■ Input data:
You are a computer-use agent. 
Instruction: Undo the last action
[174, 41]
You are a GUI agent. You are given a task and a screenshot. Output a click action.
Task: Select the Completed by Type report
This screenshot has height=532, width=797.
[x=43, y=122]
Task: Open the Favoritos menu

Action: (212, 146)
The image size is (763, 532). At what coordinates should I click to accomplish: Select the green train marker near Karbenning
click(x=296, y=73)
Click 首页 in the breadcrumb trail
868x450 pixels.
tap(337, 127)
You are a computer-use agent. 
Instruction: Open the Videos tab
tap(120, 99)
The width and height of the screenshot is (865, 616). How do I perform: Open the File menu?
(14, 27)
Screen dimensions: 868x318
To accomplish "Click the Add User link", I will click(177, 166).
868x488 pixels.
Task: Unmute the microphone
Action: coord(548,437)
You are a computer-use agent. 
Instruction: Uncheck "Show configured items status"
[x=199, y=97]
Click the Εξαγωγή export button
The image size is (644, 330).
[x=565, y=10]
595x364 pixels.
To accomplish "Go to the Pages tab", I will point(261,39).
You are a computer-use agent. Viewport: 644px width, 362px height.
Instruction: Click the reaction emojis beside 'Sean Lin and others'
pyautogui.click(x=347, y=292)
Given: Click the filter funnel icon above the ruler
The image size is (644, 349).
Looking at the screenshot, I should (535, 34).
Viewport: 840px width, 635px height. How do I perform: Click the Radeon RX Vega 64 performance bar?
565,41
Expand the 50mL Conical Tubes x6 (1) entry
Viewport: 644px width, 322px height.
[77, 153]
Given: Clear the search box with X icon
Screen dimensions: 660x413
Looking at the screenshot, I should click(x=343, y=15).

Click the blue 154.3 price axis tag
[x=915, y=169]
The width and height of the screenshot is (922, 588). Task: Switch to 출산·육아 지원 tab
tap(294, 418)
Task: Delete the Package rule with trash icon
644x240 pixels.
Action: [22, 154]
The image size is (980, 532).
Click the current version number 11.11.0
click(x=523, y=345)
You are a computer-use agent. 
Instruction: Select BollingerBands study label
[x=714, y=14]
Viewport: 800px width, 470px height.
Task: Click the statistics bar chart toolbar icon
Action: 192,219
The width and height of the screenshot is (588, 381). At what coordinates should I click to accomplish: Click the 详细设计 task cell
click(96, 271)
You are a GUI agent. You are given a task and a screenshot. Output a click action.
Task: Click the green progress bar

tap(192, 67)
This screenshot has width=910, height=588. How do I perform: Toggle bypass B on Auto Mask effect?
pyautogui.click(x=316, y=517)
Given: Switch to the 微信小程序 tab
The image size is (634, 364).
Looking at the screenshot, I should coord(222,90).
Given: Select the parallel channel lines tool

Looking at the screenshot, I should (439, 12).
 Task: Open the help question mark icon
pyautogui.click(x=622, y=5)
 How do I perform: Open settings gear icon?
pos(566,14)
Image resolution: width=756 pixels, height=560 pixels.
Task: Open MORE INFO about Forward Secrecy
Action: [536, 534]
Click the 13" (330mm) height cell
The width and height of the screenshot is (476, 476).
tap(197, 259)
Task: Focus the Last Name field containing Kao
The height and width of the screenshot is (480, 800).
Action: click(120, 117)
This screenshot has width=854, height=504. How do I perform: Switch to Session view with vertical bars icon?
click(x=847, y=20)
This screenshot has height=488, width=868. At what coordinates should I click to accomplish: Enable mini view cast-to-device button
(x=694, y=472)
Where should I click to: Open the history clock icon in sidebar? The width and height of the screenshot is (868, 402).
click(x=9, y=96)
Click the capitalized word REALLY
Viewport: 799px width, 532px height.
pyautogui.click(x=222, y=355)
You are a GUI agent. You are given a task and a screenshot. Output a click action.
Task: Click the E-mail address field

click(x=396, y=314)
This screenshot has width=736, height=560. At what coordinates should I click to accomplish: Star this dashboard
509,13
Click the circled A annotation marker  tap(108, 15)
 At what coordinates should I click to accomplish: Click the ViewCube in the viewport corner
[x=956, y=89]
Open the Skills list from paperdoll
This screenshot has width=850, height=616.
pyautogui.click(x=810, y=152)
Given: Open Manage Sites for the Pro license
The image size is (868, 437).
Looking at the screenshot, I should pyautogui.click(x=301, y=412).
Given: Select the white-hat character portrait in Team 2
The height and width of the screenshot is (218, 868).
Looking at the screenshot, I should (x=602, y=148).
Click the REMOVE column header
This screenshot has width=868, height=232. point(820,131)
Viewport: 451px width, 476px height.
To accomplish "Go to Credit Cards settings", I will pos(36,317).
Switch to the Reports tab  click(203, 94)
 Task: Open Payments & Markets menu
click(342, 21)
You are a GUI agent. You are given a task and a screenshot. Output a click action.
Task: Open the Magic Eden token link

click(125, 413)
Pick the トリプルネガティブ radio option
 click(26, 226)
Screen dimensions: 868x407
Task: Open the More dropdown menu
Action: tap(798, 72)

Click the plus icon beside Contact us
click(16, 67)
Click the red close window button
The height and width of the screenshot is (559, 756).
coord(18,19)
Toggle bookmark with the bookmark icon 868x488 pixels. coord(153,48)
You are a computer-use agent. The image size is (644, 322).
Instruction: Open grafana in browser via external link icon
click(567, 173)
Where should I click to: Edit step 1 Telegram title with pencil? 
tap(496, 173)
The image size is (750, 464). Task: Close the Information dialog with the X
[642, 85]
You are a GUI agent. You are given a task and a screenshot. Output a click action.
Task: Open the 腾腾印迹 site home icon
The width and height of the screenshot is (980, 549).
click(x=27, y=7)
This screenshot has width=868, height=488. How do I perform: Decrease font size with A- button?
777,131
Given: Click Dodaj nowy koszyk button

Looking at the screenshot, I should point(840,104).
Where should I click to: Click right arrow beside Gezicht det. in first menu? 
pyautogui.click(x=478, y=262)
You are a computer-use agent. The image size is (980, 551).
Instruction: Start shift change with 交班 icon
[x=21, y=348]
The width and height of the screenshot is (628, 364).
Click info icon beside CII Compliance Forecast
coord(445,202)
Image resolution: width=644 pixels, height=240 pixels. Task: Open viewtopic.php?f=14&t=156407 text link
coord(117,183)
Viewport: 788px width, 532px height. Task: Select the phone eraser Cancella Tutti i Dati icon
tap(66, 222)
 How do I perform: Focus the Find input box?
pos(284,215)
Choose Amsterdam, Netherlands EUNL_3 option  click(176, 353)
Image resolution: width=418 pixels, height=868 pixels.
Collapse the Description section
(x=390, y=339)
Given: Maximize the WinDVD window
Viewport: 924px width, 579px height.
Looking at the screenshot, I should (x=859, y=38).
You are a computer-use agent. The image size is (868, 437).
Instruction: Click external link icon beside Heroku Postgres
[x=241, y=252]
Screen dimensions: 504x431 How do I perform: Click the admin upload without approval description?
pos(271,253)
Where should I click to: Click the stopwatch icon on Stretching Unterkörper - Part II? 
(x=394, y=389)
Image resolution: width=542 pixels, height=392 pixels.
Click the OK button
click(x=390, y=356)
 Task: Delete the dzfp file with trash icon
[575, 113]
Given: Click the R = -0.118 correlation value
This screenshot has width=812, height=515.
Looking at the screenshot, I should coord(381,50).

■ Set exercise: Reproduce every item above word for word, from the first line to the last.

■ The answer:
You are a computer-use agent. 
Instruction: Undo the last action
[174, 41]
You are a GUI agent. You are given a task and a screenshot. Output a click action.
Task: Select the Completed by Type report
This screenshot has height=532, width=797.
[x=43, y=122]
Task: Open the Favoritos menu

Action: (212, 146)
The image size is (763, 532). At what coordinates should I click to accomplish: Select the green train marker near Karbenning
click(x=296, y=73)
Click 首页 in the breadcrumb trail
868x450 pixels.
tap(337, 127)
You are a computer-use agent. 
Instruction: Open the Videos tab
tap(120, 99)
The width and height of the screenshot is (865, 616). How do I perform: Open the File menu?
(14, 27)
Screen dimensions: 868x318
To accomplish "Click the Add User link", I will click(177, 166).
868x488 pixels.
Task: Unmute the microphone
Action: coord(548,437)
You are a computer-use agent. 
Instruction: Uncheck "Show configured items status"
[x=199, y=97]
Click the Εξαγωγή export button
The image size is (644, 330).
[x=565, y=10]
595x364 pixels.
To accomplish "Go to the Pages tab", I will point(261,39).
You are a computer-use agent. Viewport: 644px width, 362px height.
Instruction: Click the reaction emojis beside 'Sean Lin and others'
pyautogui.click(x=347, y=292)
Given: Click the filter funnel icon above the ruler
The image size is (644, 349).
Looking at the screenshot, I should (535, 34).
Viewport: 840px width, 635px height. How do I perform: Click the Radeon RX Vega 64 performance bar?
565,41
Expand the 50mL Conical Tubes x6 (1) entry
Viewport: 644px width, 322px height.
[77, 153]
Given: Clear the search box with X icon
Screen dimensions: 660x413
Looking at the screenshot, I should click(x=343, y=15).

Click the blue 154.3 price axis tag
[x=915, y=169]
The width and height of the screenshot is (922, 588). Task: Switch to 출산·육아 지원 tab
tap(294, 418)
Task: Delete the Package rule with trash icon
644x240 pixels.
Action: [22, 154]
The image size is (980, 532).
Click the current version number 11.11.0
click(x=523, y=345)
You are a computer-use agent. 
Instruction: Select BollingerBands study label
[x=714, y=14]
Viewport: 800px width, 470px height.
Task: Click the statistics bar chart toolbar icon
Action: 192,219
The width and height of the screenshot is (588, 381). At what coordinates should I click to accomplish: Click the 详细设计 task cell
click(96, 271)
You are a GUI agent. You are given a task and a screenshot. Output a click action.
Task: Click the green progress bar

tap(192, 67)
This screenshot has width=910, height=588. How do I perform: Toggle bypass B on Auto Mask effect?
pyautogui.click(x=316, y=517)
Given: Switch to the 微信小程序 tab
The image size is (634, 364).
Looking at the screenshot, I should coord(222,90).
Given: Select the parallel channel lines tool

Looking at the screenshot, I should (439, 12).
 Task: Open the help question mark icon
pyautogui.click(x=622, y=5)
 How do I perform: Open settings gear icon?
pos(566,14)
Image resolution: width=756 pixels, height=560 pixels.
Task: Open MORE INFO about Forward Secrecy
Action: [536, 534]
Click the 13" (330mm) height cell
The width and height of the screenshot is (476, 476).
tap(197, 259)
Task: Focus the Last Name field containing Kao
The height and width of the screenshot is (480, 800).
Action: click(120, 117)
This screenshot has width=854, height=504. How do I perform: Switch to Session view with vertical bars icon?
click(x=847, y=20)
This screenshot has height=488, width=868. At what coordinates should I click to accomplish: Enable mini view cast-to-device button
(x=694, y=472)
Where should I click to: Open the history clock icon in sidebar? The width and height of the screenshot is (868, 402).
click(x=9, y=96)
Click the capitalized word REALLY
Viewport: 799px width, 532px height.
pyautogui.click(x=222, y=355)
You are a GUI agent. You are given a task and a screenshot. Output a click action.
Task: Click the E-mail address field

click(x=396, y=314)
This screenshot has width=736, height=560. At what coordinates should I click to accomplish: Star this dashboard
509,13
Click the circled A annotation marker  tap(108, 15)
 At what coordinates should I click to accomplish: Click the ViewCube in the viewport corner
[x=956, y=89]
Open the Skills list from paperdoll
This screenshot has width=850, height=616.
pyautogui.click(x=810, y=152)
Given: Open Manage Sites for the Pro license
The image size is (868, 437).
Looking at the screenshot, I should pyautogui.click(x=301, y=412).
Given: Select the white-hat character portrait in Team 2
The height and width of the screenshot is (218, 868).
Looking at the screenshot, I should (x=602, y=148).
Click the REMOVE column header
This screenshot has width=868, height=232. point(820,131)
Viewport: 451px width, 476px height.
To accomplish "Go to Credit Cards settings", I will pos(36,317).
Switch to the Reports tab  click(203, 94)
 Task: Open Payments & Markets menu
click(342, 21)
You are a GUI agent. You are given a task and a screenshot. Output a click action.
Task: Open the Magic Eden token link

click(125, 413)
Pick the トリプルネガティブ radio option
 click(26, 226)
Screen dimensions: 868x407
Task: Open the More dropdown menu
Action: tap(798, 72)

Click the plus icon beside Contact us
click(16, 67)
Click the red close window button
The height and width of the screenshot is (559, 756).
coord(18,19)
Toggle bookmark with the bookmark icon 868x488 pixels. coord(153,48)
You are a computer-use agent. The image size is (644, 322).
Instruction: Open grafana in browser via external link icon
click(567, 173)
Where should I click to: Edit step 1 Telegram title with pencil? 
tap(496, 173)
The image size is (750, 464). Task: Close the Information dialog with the X
[642, 85]
You are a GUI agent. You are given a task and a screenshot. Output a click action.
Task: Open the 腾腾印迹 site home icon
The width and height of the screenshot is (980, 549).
click(x=27, y=7)
This screenshot has width=868, height=488. How do I perform: Decrease font size with A- button?
777,131
Given: Click Dodaj nowy koszyk button

Looking at the screenshot, I should point(840,104).
Where should I click to: Click right arrow beside Gezicht det. in first menu? 
pyautogui.click(x=478, y=262)
You are a computer-use agent. The image size is (980, 551).
Instruction: Start shift change with 交班 icon
[x=21, y=348]
The width and height of the screenshot is (628, 364).
Click info icon beside CII Compliance Forecast
coord(445,202)
Image resolution: width=644 pixels, height=240 pixels. Task: Open viewtopic.php?f=14&t=156407 text link
coord(117,183)
Viewport: 788px width, 532px height. Task: Select the phone eraser Cancella Tutti i Dati icon
tap(66, 222)
 How do I perform: Focus the Find input box?
pos(284,215)
Choose Amsterdam, Netherlands EUNL_3 option  click(176, 353)
Image resolution: width=418 pixels, height=868 pixels.
Collapse the Description section
(x=390, y=339)
Given: Maximize the WinDVD window
Viewport: 924px width, 579px height.
Looking at the screenshot, I should (x=859, y=38).
You are a computer-use agent. The image size is (868, 437).
Instruction: Click external link icon beside Heroku Postgres
[x=241, y=252]
Screen dimensions: 504x431 How do I perform: Click the admin upload without approval description?
pos(271,253)
Where should I click to: Click the stopwatch icon on Stretching Unterkörper - Part II? 
(x=394, y=389)
Image resolution: width=542 pixels, height=392 pixels.
Click the OK button
click(x=390, y=356)
 Task: Delete the dzfp file with trash icon
[575, 113]
Given: Click the R = -0.118 correlation value
This screenshot has width=812, height=515.
Looking at the screenshot, I should coord(381,50).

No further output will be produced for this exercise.